= What is needed =
Without leaving out a single line, restate the entries below exactly.

[Stored records]
•••••

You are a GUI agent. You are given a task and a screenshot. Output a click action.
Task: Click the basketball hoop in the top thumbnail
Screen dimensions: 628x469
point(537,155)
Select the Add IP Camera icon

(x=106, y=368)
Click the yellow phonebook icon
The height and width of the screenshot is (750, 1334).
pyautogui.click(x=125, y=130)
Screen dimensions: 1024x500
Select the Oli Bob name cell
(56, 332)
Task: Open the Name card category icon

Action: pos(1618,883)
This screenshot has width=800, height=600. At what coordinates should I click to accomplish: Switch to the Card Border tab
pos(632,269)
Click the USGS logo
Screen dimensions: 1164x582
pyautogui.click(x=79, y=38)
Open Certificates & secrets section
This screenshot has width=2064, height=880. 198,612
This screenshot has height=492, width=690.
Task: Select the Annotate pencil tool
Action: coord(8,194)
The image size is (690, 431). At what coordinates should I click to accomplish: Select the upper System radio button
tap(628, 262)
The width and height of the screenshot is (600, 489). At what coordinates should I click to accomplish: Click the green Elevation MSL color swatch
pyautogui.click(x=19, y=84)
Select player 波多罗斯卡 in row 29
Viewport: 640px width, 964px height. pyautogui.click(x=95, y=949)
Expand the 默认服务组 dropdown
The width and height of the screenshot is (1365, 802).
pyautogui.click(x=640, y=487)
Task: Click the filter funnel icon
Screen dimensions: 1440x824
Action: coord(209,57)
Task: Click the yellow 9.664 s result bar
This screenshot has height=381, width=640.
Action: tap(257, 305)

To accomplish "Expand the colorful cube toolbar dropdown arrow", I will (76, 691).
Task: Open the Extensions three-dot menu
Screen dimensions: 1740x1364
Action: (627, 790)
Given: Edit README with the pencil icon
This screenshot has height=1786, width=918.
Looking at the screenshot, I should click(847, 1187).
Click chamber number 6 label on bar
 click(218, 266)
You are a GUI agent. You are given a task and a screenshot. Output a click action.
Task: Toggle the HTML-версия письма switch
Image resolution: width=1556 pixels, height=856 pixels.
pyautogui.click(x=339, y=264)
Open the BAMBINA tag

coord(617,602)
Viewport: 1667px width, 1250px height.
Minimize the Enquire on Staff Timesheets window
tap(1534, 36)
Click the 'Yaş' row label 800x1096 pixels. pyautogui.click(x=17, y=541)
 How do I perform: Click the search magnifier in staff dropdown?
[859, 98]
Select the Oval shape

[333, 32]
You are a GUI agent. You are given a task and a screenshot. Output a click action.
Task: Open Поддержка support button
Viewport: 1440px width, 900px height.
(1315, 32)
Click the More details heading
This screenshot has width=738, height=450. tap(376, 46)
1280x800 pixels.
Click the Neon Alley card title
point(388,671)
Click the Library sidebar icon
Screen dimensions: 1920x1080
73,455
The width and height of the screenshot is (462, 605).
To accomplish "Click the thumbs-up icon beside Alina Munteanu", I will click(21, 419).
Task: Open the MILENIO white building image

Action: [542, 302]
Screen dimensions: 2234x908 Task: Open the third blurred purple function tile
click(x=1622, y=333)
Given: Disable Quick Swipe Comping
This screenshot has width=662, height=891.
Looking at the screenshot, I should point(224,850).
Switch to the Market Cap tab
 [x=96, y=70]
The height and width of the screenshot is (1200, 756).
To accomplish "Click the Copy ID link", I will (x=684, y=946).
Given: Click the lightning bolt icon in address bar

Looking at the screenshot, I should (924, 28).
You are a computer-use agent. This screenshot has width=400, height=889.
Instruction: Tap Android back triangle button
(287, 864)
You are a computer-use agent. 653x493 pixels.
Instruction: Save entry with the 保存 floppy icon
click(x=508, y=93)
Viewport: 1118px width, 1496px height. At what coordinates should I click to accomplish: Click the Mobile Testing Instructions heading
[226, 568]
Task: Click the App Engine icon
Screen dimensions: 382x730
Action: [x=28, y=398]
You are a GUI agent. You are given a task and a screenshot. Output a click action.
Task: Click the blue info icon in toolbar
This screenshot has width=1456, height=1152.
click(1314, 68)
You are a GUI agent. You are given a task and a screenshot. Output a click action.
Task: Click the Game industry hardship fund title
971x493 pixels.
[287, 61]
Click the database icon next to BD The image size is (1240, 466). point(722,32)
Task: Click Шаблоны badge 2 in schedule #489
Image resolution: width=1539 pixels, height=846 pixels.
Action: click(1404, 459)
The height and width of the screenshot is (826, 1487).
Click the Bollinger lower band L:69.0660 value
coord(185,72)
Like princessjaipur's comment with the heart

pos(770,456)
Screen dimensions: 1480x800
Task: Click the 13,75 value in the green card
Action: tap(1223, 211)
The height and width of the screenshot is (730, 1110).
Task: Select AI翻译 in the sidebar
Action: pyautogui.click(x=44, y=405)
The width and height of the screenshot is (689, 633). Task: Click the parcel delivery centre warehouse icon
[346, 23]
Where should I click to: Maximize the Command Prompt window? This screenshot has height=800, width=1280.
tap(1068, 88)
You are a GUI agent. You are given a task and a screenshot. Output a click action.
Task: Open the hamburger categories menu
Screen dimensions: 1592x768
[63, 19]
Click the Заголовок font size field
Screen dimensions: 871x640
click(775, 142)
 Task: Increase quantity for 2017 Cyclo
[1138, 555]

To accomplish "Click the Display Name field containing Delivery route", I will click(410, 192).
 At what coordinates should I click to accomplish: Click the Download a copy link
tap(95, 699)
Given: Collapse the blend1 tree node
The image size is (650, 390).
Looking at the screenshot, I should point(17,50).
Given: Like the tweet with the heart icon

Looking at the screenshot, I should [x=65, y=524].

•••••

= Reply to the task =
You are a GUI agent. You are given a task and a screenshot. Output a click action.
Task: Click the basketball hoop in the top thumbnail
Screen dimensions: 628x469
point(537,155)
Select the Add IP Camera icon

(x=106, y=368)
Click the yellow phonebook icon
The height and width of the screenshot is (750, 1334).
pyautogui.click(x=125, y=130)
Screen dimensions: 1024x500
Select the Oli Bob name cell
(56, 332)
Task: Open the Name card category icon

Action: pos(1618,883)
This screenshot has width=800, height=600. At what coordinates should I click to accomplish: Switch to the Card Border tab
pos(632,269)
Click the USGS logo
Screen dimensions: 1164x582
pyautogui.click(x=79, y=38)
Open Certificates & secrets section
This screenshot has width=2064, height=880. 198,612
This screenshot has height=492, width=690.
Task: Select the Annotate pencil tool
Action: coord(8,194)
The image size is (690, 431). At what coordinates should I click to accomplish: Select the upper System radio button
tap(628, 262)
The width and height of the screenshot is (600, 489). At what coordinates should I click to accomplish: Click the green Elevation MSL color swatch
pyautogui.click(x=19, y=84)
Select player 波多罗斯卡 in row 29
Viewport: 640px width, 964px height. pyautogui.click(x=95, y=949)
Expand the 默认服务组 dropdown
The width and height of the screenshot is (1365, 802).
pyautogui.click(x=640, y=487)
Task: Click the filter funnel icon
Screen dimensions: 1440x824
Action: coord(209,57)
Task: Click the yellow 9.664 s result bar
This screenshot has height=381, width=640.
Action: tap(257, 305)

To accomplish "Expand the colorful cube toolbar dropdown arrow", I will (76, 691).
Task: Open the Extensions three-dot menu
Screen dimensions: 1740x1364
Action: (627, 790)
Given: Edit README with the pencil icon
This screenshot has height=1786, width=918.
Looking at the screenshot, I should click(847, 1187).
Click chamber number 6 label on bar
 click(218, 266)
You are a GUI agent. You are given a task and a screenshot. Output a click action.
Task: Toggle the HTML-версия письма switch
Image resolution: width=1556 pixels, height=856 pixels.
pyautogui.click(x=339, y=264)
Open the BAMBINA tag

coord(617,602)
Viewport: 1667px width, 1250px height.
Minimize the Enquire on Staff Timesheets window
tap(1534, 36)
Click the 'Yaş' row label 800x1096 pixels. pyautogui.click(x=17, y=541)
 How do I perform: Click the search magnifier in staff dropdown?
[859, 98]
Select the Oval shape

[333, 32]
You are a GUI agent. You are given a task and a screenshot. Output a click action.
Task: Open Поддержка support button
Viewport: 1440px width, 900px height.
(1315, 32)
Click the More details heading
This screenshot has width=738, height=450. tap(376, 46)
1280x800 pixels.
Click the Neon Alley card title
point(388,671)
Click the Library sidebar icon
Screen dimensions: 1920x1080
73,455
The width and height of the screenshot is (462, 605).
To accomplish "Click the thumbs-up icon beside Alina Munteanu", I will click(21, 419).
Task: Open the MILENIO white building image

Action: [542, 302]
Screen dimensions: 2234x908 Task: Open the third blurred purple function tile
click(x=1622, y=333)
Given: Disable Quick Swipe Comping
This screenshot has width=662, height=891.
Looking at the screenshot, I should point(224,850).
Switch to the Market Cap tab
 [x=96, y=70]
The height and width of the screenshot is (1200, 756).
To accomplish "Click the Copy ID link", I will (x=684, y=946).
Given: Click the lightning bolt icon in address bar

Looking at the screenshot, I should (924, 28).
You are a computer-use agent. This screenshot has width=400, height=889.
Instruction: Tap Android back triangle button
(287, 864)
You are a computer-use agent. 653x493 pixels.
Instruction: Save entry with the 保存 floppy icon
click(x=508, y=93)
Viewport: 1118px width, 1496px height. At what coordinates should I click to accomplish: Click the Mobile Testing Instructions heading
[226, 568]
Task: Click the App Engine icon
Screen dimensions: 382x730
Action: [x=28, y=398]
You are a GUI agent. You are given a task and a screenshot. Output a click action.
Task: Click the blue info icon in toolbar
This screenshot has width=1456, height=1152.
click(1314, 68)
You are a GUI agent. You are given a task and a screenshot. Output a click action.
Task: Click the Game industry hardship fund title
971x493 pixels.
[287, 61]
Click the database icon next to BD The image size is (1240, 466). point(722,32)
Task: Click Шаблоны badge 2 in schedule #489
Image resolution: width=1539 pixels, height=846 pixels.
Action: click(1404, 459)
The height and width of the screenshot is (826, 1487).
Click the Bollinger lower band L:69.0660 value
coord(185,72)
Like princessjaipur's comment with the heart

pos(770,456)
Screen dimensions: 1480x800
Task: Click the 13,75 value in the green card
Action: tap(1223, 211)
The height and width of the screenshot is (730, 1110).
Task: Select AI翻译 in the sidebar
Action: pyautogui.click(x=44, y=405)
The width and height of the screenshot is (689, 633). Task: Click the parcel delivery centre warehouse icon
[346, 23]
Where should I click to: Maximize the Command Prompt window? This screenshot has height=800, width=1280.
tap(1068, 88)
You are a GUI agent. You are given a task and a screenshot. Output a click action.
Task: Open the hamburger categories menu
Screen dimensions: 1592x768
[63, 19]
Click the Заголовок font size field
Screen dimensions: 871x640
click(775, 142)
 Task: Increase quantity for 2017 Cyclo
[1138, 555]

To accomplish "Click the Display Name field containing Delivery route", I will click(410, 192).
 At what coordinates should I click to accomplish: Click the Download a copy link
tap(95, 699)
Given: Collapse the blend1 tree node
The image size is (650, 390).
Looking at the screenshot, I should point(17,50).
Given: Like the tweet with the heart icon

Looking at the screenshot, I should [x=65, y=524].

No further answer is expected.